Ligands of the TGFB superfamily have been implicated in a wide range of physiological processes involving cell growth, migration, survival, differentiation and extracellular matrix production. Consistent with its role in these critical functions, dysregulated TGFB signalling has been associated with diverse disease processes and in aging. In particular the role of TGFB has been highlighted in tissue fibrosis - reported to contribute to around 40% of deaths worldwide annually- where it is recognised as a critical mediator of fibroblast to myofibroblast differentiation and aberrant matrix deposition.

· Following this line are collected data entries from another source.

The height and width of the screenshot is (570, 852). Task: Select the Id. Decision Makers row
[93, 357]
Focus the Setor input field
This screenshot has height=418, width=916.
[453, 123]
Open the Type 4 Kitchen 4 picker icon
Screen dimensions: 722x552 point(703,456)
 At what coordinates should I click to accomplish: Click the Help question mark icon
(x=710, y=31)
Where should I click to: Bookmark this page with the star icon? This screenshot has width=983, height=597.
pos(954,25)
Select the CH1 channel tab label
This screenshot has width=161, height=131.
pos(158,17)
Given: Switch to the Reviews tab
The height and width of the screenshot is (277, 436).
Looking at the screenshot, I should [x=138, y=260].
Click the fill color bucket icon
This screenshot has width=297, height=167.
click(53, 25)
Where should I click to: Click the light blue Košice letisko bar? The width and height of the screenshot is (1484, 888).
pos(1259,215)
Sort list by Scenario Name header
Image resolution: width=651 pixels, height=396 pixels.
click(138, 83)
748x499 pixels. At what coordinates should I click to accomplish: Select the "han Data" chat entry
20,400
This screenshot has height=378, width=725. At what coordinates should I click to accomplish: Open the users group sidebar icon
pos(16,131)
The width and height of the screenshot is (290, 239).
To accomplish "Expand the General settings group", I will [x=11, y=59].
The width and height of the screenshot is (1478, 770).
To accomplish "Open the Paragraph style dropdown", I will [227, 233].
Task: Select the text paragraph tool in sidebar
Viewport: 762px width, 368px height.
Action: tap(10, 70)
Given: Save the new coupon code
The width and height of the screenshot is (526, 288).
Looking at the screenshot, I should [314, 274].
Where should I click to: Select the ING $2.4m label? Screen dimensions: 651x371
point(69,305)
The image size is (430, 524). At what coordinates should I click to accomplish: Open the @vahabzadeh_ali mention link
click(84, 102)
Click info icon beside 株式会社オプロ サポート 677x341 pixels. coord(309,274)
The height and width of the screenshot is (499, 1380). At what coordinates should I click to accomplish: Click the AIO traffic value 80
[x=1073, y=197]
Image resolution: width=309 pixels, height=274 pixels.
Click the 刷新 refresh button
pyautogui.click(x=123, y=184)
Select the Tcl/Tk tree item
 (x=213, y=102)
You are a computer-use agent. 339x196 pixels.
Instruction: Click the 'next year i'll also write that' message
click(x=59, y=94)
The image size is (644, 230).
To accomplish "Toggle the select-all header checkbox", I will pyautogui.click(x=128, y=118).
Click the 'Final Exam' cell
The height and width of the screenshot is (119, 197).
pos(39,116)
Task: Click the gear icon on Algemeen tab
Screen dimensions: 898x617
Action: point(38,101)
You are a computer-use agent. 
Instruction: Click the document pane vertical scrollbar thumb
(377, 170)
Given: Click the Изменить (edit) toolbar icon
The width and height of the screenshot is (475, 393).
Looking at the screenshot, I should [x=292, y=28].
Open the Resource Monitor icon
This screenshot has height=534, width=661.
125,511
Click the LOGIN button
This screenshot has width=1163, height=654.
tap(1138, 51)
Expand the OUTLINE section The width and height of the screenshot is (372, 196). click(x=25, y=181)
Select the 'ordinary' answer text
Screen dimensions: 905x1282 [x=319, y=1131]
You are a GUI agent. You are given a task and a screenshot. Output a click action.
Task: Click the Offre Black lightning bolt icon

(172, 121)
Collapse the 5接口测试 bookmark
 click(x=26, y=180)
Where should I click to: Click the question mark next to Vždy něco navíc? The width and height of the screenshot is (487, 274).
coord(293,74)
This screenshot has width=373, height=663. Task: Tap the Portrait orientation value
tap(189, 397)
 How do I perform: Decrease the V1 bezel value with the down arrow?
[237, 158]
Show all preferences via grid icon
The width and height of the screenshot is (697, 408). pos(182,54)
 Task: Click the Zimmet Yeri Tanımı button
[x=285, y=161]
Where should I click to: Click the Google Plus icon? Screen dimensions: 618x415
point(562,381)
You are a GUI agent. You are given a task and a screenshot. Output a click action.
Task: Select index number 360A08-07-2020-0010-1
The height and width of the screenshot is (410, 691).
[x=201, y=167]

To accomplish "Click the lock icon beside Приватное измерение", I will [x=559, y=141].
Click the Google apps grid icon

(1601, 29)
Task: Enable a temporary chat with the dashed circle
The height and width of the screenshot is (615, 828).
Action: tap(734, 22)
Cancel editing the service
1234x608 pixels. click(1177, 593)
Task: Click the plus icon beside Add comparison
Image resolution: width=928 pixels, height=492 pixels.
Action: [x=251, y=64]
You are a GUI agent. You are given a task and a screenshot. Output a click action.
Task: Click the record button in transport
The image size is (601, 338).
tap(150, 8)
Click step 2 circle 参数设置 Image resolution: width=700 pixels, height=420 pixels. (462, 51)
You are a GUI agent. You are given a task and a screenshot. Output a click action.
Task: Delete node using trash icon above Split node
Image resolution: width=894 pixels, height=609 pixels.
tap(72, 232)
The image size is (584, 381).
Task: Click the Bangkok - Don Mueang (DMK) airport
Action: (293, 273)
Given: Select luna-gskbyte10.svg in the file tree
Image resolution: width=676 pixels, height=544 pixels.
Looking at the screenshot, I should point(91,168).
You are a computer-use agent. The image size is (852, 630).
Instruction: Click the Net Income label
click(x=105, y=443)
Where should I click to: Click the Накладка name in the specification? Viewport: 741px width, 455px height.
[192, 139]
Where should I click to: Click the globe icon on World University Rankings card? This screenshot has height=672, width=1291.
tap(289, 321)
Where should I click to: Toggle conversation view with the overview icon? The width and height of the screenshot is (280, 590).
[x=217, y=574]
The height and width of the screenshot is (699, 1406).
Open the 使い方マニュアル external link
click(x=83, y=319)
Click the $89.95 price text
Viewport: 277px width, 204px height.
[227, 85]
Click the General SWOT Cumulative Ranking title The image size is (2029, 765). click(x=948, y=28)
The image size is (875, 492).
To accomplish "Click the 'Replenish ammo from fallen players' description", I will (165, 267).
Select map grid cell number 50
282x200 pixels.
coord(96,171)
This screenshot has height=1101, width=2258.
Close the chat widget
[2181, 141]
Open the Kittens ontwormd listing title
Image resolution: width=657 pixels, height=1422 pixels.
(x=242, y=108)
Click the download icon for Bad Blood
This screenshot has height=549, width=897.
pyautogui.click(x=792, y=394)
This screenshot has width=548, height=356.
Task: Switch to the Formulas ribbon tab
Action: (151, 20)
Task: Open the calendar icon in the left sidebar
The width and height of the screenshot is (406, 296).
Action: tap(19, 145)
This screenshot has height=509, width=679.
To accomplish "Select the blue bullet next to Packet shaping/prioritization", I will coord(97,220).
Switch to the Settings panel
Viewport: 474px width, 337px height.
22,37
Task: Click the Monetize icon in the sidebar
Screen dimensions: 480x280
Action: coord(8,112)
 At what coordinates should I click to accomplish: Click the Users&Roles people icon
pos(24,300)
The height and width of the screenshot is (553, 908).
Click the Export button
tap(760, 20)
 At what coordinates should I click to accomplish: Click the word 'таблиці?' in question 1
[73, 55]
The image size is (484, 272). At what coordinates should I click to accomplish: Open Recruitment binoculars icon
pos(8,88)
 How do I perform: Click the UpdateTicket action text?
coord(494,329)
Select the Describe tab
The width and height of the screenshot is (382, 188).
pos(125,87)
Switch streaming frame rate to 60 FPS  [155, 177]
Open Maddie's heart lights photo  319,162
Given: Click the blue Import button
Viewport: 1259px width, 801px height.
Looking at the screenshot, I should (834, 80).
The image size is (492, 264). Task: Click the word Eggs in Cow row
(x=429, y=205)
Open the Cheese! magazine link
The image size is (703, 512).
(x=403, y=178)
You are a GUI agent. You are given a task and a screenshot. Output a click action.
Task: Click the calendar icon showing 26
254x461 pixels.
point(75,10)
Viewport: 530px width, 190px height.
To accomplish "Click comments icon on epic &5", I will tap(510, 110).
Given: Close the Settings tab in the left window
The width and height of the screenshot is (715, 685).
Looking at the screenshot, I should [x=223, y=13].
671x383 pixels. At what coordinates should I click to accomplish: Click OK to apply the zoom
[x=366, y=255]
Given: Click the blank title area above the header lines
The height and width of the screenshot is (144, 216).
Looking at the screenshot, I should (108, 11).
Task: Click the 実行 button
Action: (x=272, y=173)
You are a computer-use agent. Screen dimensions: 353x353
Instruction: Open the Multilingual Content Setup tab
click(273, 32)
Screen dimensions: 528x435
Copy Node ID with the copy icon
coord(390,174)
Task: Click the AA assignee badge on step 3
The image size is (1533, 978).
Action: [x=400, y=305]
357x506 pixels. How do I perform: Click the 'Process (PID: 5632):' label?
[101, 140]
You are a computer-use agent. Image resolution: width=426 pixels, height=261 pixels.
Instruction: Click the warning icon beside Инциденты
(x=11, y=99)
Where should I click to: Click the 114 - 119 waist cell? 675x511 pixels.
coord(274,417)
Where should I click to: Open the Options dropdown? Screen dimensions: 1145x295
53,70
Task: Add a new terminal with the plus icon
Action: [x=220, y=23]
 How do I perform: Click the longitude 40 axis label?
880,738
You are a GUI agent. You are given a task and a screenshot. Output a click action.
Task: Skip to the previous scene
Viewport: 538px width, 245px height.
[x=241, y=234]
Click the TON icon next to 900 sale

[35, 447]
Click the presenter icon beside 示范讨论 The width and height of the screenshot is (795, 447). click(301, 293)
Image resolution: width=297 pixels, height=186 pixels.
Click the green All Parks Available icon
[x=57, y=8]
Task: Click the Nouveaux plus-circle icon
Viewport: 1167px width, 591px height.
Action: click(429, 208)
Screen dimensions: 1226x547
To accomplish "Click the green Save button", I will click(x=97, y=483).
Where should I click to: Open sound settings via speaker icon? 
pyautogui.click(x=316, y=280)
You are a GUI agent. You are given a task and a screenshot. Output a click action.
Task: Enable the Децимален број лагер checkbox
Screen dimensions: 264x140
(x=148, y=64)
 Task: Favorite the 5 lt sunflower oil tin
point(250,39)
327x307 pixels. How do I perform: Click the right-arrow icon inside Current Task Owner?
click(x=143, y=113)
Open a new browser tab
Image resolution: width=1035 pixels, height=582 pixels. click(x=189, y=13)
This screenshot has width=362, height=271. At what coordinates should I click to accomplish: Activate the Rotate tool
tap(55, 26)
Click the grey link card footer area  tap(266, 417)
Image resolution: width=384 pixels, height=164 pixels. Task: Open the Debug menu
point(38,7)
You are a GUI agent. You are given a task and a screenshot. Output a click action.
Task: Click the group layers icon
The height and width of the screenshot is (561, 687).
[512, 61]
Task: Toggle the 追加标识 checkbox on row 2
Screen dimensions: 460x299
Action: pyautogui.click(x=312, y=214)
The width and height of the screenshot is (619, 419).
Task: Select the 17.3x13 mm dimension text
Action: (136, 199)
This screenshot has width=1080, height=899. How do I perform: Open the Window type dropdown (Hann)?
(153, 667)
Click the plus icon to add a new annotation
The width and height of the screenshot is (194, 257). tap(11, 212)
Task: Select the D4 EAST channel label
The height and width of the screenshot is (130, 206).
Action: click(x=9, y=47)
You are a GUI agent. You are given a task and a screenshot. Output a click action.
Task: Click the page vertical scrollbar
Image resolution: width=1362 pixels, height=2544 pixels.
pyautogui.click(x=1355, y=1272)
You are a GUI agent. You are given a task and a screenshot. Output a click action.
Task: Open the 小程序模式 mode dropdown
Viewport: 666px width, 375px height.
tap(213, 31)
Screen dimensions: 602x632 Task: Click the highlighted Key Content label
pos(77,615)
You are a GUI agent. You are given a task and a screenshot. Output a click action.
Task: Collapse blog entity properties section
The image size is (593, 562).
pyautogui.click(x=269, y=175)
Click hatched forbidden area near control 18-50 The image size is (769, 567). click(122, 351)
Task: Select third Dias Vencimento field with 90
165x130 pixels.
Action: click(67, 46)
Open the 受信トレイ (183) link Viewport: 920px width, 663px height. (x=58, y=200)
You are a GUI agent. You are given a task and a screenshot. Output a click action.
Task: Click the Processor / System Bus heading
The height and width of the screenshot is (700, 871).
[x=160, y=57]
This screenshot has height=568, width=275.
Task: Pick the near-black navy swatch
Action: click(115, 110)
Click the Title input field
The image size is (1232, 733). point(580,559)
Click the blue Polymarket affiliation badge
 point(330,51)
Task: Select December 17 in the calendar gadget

Downstream of TGFB receptor activation, canonical signalling occurs via SMAD transcription factors which translocate to the nucleus following receptor mediated phosphorylation to exert their cellular functions. In addition, a number of non-canonical, SMAD-independent pathways have emerged to be critical for TGFB mediated functional responses , including the ERK, PI3K/AKT/mTOR, JNK/p38 pathways and the Rho-like GTPases. Insight into the cross talk between these pathways will be critical in understanding TGFB mediated cellular function in fibrosis and aging.
The PI3K/AKT/mTOR axis represents an important oncogenic signalling node, integrating signals from a variety of inputs including tyrosine kinase receptors, G-protein coupled receptors and activated Ras. Recent studies from our laboratory suggest that TGFb induces myofibroblast activation via a novel pathway which utilises mTOR activation independent of PI3K and Akt. The upstream PI3K/Akt independent activator of mTOR is as yet unknown.
Transforming growth factor activated kinase (TAK1) has been and implicated in non-canonical TGFB mediated profibrotic gene expression in a variety of in vitro and in vivo models. Importantly recent preliminary transcriptional studies in our laboratory using laser capture microdissection of human biopsy material from the lungs of patients with idiopathic pulmonary fibrosis have highlighted that recognised components of the TAK1 signalling pathway including the calcium dependent phosphatase calcineurin its regulatory partner regulator of calcineurin 1 (RCAN1) and downstream transcription factor nuclear factor of activated T-cells (NFAT) are all highly associated with procollagen type I and III gene expression. Moreover, cytoplasmic levels of Ca2+ are significantly elevated in cells undergoing ER and oxidative stress, conditions prevalent in fibrotic tissue in the lung and other organs.
Bringing these streams together, we hypothesise that calcium dependent NFAT activation downstream of TAK1 and mTOR isa critical pathway for myofibroblast differentiation and pro-fibrotic gene expression.
In order to test this hypothesis, this studentship will aim to:
1) Expand on our preliminary transcriptional findings from laser capture microdissection using additional biopsy tissue from IPF lungs as well as investigating whether the RCAN1/ calcineurin/ NFAT axis correlates with profibrotic gene expression in other organ settings.

2) Define the expression of components of calcineurin signalling and TAK1 complex in our in vitro model systems, using primary fibroblasts isolated from IPF and non-IPF lung tissue as well as primary fibroblasts isolated from other organs. The student will also investigate the presence of NFAT consensus binding sites in extracellular matrix related genes and explore NFAT phosphorylation and translocation to the nucleus following TGFB stimulation

3) Access a toolbox of pathway specific inhibitors available within GSK to define the relationship between TAK1 signalling and TGFB mediated mTOR activation in isolated primary fibroblast cultures. Moreover, the student will employ an organotypic lung slice model developed within GSK to pharmacologically explore this pathway in a complex tissue environment.